To convert depth maps to colorized RGB-like depth representations:
sh run_steps.sh step="COLORIZED_DEPTH_SAVE"
python main_steps.py --dataset-path "../data/wrgbd/" --data-type "depthcrop" --debug-mode 0
Note that you might need to export /src/utils
to the PYTHONPATH (e.g. export PYTHONPATH=$PYTHONPATH:/home/user/path_to_project/CNN_randRNN/src/utils
). debug-mode
with 1 runs the framework for a small proportion of data (you can choose the size with debug-size
parameter, which sets the number of samples for each instance.) This will create colorized depth images under the /data/wrgbd/models-features/colorized_depth_images
.
Before demonstrating how to run the program, see the explanations for command line parameters with their default values here.
To run the overall pipeline with the default parameter values:
python main.py
This will train/test SVM for every 7 layers. You may want to make levels other than that of optimum ones to the comment lines. It is also possible to run the system step by step. See the details here.

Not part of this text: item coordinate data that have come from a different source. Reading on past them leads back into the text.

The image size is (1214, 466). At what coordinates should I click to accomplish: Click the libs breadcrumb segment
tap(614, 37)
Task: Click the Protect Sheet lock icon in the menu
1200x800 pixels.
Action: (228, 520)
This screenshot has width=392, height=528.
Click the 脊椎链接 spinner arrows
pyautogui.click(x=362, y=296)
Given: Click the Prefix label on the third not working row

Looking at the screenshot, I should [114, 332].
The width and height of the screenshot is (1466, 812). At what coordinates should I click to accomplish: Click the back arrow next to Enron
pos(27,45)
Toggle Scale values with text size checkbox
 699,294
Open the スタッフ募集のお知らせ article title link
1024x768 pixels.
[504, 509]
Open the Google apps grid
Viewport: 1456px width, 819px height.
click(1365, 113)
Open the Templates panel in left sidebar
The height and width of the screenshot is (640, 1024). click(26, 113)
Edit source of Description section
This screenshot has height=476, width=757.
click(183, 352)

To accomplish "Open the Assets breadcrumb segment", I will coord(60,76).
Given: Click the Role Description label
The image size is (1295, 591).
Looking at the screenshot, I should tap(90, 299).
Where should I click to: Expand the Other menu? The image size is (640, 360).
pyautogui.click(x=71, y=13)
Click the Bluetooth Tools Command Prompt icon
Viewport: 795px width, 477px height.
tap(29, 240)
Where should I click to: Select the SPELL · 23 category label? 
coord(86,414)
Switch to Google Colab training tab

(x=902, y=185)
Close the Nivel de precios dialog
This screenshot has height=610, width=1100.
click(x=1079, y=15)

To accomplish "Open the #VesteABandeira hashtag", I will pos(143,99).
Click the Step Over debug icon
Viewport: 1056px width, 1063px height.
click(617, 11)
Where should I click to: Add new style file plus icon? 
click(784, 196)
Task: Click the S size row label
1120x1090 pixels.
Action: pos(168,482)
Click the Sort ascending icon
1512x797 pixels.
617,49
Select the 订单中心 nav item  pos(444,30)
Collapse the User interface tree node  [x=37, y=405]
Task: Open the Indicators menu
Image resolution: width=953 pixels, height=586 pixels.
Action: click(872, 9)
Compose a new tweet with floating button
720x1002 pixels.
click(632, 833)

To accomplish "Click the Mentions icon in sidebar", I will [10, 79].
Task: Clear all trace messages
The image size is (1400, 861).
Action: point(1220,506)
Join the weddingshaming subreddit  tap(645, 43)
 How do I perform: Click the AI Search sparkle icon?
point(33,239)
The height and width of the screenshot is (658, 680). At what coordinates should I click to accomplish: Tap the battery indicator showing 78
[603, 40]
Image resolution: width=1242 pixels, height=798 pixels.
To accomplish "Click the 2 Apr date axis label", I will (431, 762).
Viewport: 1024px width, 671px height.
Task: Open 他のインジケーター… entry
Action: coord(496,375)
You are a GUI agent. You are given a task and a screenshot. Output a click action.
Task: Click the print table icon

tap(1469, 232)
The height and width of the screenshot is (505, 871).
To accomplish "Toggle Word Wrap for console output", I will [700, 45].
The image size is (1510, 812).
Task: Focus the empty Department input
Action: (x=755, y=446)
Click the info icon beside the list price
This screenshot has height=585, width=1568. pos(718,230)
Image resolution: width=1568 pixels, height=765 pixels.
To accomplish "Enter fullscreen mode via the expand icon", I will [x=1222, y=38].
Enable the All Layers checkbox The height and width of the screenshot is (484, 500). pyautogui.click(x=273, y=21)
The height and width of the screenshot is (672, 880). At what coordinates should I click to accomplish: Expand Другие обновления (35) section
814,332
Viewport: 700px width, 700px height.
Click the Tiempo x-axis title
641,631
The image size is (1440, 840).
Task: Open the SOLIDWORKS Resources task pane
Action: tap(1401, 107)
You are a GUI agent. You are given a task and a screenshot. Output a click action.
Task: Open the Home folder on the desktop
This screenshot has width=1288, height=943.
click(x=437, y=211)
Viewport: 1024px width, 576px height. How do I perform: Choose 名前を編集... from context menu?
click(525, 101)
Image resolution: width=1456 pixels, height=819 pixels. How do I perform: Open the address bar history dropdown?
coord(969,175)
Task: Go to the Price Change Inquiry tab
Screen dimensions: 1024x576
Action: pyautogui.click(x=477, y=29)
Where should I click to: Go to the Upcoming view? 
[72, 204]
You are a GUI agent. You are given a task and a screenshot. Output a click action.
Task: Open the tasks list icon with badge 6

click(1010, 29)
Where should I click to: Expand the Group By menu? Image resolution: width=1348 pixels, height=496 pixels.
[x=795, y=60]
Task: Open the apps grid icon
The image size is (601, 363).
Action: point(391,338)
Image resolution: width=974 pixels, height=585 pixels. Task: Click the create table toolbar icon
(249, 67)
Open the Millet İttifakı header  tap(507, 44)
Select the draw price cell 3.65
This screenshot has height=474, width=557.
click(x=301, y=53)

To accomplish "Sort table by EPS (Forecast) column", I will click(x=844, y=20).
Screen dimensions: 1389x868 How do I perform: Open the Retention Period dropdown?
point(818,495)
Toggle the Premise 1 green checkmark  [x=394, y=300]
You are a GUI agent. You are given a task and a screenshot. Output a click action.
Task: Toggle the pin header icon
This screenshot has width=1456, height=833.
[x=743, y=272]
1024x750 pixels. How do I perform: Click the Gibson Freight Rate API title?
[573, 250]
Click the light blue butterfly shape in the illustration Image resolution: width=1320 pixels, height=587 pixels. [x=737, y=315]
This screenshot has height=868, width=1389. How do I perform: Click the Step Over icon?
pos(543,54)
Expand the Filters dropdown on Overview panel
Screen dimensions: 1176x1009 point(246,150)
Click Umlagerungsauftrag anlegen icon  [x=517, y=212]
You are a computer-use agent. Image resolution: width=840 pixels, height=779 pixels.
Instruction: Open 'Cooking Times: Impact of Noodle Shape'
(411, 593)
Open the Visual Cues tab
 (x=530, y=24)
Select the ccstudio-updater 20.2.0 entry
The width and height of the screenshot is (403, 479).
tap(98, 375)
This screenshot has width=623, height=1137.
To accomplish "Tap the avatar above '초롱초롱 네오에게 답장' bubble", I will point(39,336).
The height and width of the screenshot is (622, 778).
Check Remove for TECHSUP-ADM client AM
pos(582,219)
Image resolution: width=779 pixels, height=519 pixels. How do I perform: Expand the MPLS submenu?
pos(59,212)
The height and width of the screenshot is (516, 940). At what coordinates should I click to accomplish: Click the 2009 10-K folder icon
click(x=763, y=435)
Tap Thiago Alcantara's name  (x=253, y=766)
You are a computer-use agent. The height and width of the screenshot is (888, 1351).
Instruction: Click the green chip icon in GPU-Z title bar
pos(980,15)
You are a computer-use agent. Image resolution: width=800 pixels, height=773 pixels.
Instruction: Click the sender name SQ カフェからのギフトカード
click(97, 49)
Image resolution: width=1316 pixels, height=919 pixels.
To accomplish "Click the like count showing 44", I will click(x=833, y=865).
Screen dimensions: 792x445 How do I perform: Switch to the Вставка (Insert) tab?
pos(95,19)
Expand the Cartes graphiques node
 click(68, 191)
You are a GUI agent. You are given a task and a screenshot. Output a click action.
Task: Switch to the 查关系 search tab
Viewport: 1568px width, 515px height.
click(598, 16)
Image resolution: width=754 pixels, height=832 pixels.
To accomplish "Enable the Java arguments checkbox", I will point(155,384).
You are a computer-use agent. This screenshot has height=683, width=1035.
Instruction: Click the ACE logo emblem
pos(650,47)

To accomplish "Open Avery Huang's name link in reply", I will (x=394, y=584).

This codebase is presented based on Washington RGB-D object recognition. It can also be applied to SUN RGB-D Scene dataset. Please see the details here to use SUN RGB-D Scene dataset. This can also be considered as a reference guide for the use of other datasets.
A demo application using RGB images is presented. Download trained models and RNN random weights here. Uncompress the folder and place as the file structure given above.
There are two run modes. Run the demo application with the default parameters for each mode as below:
python demo.py --mode "image" |
python demo.py --mode "camera" |
image
mode takes the images in the demo_images
folder, while the camera
modes takes camera images as inputs.
If you find this work useful in your research, please consider citing:
@article{Caglayan2022CNNrandRNN,
title={When CNNs meet random RNNs: Towards multi-level analysis for RGB-D object and scene recognition},
journal = {Computer Vision and Image Understanding},
author={Ali Caglayan and Nevrez Imamoglu and Ahmet Burak Can and Ryosuke Nakamura},
volume = {217},
pages = {103373},
issn = {1077-3142},
doi = {https://doi.org/10.1016/j.cviu.2022.103373},
year={2022}
}
This project is released under the MIT License (see the LICENSE file for details).
This paper is based on the results obtained from a project commissioned by the New Energy and Industrial Technology Development Organization (NEDO).